This past Wednesday, in our church’s Lenten worshipservice, we heard John 18:28-19:16, which is John’s account of Jesus’ trial before Pilate.
If you are unfamiliar with this part of the Bible here is the setting: Jesus has been arrested by the Jewish leaders, who want to have him put to death. The Roman rulers of the Jews are the only ones who can authorize and carry out execution, so Jesus has been brought to Pilate for what we would call today a bench trial. Evidence is presented before a judge, who decides guilt or innocence on his own authority. The charges are weak and the evidence is scant but the Jewish leaders are persistent. In exploring the possibility that Jesus may consider himself a king, which would be a punishable offense, Jesus and Pilate have this exchange in verses 36 through 38:
Jesus answered, “My kingdom is not of this world. If my kingdom were of this world, my servants would have been fighting, that I might not be delivered over to the Jews. But my kingdom is not from the world.” Then Pilate said to him, “So you are a king?” Jesus answered, “You say that I am a king. For this purpose I was born and for this purpose I have come into the world—to bear witness to the truth. Everyone who is of the truth listens to my voice.” Pilate said to him, “What is truth?”

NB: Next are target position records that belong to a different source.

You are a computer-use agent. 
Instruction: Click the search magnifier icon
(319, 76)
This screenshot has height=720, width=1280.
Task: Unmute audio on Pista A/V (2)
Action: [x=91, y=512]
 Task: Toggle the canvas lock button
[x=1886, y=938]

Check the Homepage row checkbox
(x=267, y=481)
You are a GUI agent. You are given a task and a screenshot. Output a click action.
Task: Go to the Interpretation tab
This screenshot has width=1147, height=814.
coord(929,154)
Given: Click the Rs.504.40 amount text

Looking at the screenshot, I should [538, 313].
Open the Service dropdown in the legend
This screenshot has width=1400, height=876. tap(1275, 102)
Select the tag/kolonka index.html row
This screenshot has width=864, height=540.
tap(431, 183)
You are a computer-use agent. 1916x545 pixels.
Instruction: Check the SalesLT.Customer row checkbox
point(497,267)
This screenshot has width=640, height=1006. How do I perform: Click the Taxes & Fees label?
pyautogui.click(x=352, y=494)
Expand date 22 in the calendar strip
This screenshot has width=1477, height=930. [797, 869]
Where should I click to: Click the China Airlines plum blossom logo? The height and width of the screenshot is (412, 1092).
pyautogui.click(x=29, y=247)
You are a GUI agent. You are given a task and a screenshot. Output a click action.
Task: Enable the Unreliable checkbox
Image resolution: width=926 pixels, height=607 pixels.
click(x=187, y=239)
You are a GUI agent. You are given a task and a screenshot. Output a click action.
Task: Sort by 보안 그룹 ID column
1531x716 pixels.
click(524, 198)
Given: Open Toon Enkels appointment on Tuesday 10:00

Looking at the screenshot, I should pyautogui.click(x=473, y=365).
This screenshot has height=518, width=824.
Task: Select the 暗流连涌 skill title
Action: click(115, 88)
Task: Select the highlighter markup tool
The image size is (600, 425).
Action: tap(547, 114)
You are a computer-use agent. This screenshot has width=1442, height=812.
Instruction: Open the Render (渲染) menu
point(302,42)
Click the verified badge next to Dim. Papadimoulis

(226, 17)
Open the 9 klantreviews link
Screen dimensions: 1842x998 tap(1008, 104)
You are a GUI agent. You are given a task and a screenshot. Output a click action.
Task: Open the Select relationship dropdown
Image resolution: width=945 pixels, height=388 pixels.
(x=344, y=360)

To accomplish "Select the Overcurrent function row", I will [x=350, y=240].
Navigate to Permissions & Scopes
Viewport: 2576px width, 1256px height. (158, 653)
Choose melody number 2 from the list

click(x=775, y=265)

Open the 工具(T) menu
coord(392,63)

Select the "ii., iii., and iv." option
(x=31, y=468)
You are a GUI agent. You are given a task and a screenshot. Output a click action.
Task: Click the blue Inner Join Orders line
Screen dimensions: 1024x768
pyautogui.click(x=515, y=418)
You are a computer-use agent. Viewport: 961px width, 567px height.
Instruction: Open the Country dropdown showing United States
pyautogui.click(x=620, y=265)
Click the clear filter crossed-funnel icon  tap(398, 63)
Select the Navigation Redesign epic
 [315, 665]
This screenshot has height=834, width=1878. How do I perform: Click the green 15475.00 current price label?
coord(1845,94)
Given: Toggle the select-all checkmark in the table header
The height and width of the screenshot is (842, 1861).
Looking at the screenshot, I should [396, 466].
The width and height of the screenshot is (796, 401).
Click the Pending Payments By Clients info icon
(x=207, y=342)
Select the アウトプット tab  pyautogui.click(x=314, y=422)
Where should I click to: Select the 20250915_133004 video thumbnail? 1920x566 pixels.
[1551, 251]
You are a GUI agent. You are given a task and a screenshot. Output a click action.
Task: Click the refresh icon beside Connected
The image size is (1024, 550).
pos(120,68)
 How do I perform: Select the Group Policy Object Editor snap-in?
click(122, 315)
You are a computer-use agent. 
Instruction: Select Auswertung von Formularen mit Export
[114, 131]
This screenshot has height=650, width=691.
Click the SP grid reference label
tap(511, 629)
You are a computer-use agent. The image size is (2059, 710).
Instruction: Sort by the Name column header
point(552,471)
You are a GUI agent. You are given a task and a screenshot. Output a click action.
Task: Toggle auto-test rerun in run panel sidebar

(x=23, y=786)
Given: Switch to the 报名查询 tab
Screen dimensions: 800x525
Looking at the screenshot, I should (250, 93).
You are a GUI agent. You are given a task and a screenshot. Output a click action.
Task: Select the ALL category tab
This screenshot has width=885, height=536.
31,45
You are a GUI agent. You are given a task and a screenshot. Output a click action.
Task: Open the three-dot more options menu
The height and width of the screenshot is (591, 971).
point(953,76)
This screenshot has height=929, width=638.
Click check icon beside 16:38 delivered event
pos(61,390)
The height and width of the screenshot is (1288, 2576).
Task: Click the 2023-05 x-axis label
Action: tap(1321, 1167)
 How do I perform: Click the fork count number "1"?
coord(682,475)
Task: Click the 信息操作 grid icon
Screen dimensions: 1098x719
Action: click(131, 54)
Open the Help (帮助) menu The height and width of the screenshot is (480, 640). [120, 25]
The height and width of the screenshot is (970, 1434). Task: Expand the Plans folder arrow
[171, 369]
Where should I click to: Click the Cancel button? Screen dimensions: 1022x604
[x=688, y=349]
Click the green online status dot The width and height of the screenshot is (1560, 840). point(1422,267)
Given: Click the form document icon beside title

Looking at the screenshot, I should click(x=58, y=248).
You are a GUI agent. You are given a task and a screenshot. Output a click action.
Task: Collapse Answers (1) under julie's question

It was my privilege to read these verses to the congregation during our worship service. I have heard this passage aloud, and read it silently, many times and I often wonder how Pilate spoke the final phrase, “What is truth?” Did he just say it plainly? Did he place special emphasis on one of the three words? Was there an element of sarcasm in his voice? Superiority? Despair? Weariness?
Being a Roman governor, ruling a far-off and fairly insignificant province of the empire, all of these options seem equally possible to me. The Bible doesn’t give us any other clues about Pilate and his particular worldview.
From our place in history, looking back over the full revelation of God’s redemptive plan for his people and the world, we see something that Pilate does not. We see that truth is not a “thing,” not something to be sought by asking “what?”
Truth is a person. The question for Pilate, and for us, is really “Who is truth?”
John has already answered our question earlier in his Gospel, in chapter 14, writing in verse 6,
Jesus said to him, “I am the way, and the truth, and the life. No one comes to the Father except through me.
Jesus is the Truth in the sense that he, and he alone, provides reconciliation between sinful humans and a holy God. Without the work of God done in Jesus there is no redemption.
Pilate may have viewed this life as all there is. There are certainly many people living today who hold the same view.
Through the testimony of the Bible we who have faith in God through Jesus believe that there is more, much more, than the circumstances we live in day-to-day. And it is in Jesus that every word and action of God is made true.
Writing to the church at Colossae , Paul said,
For in him all the fullness of God was pleased to dwell, and through him to reconcile to himself all things, whether on earth or in heaven, making peace by the blood of his cross.
If you know God’s peace through Jesus, thank him.
If you don’t know Jesus then these may be the words through which God is drawing you to himself.
Truth is not a thing, but a person, a Person with a Name. Truth is Jesus.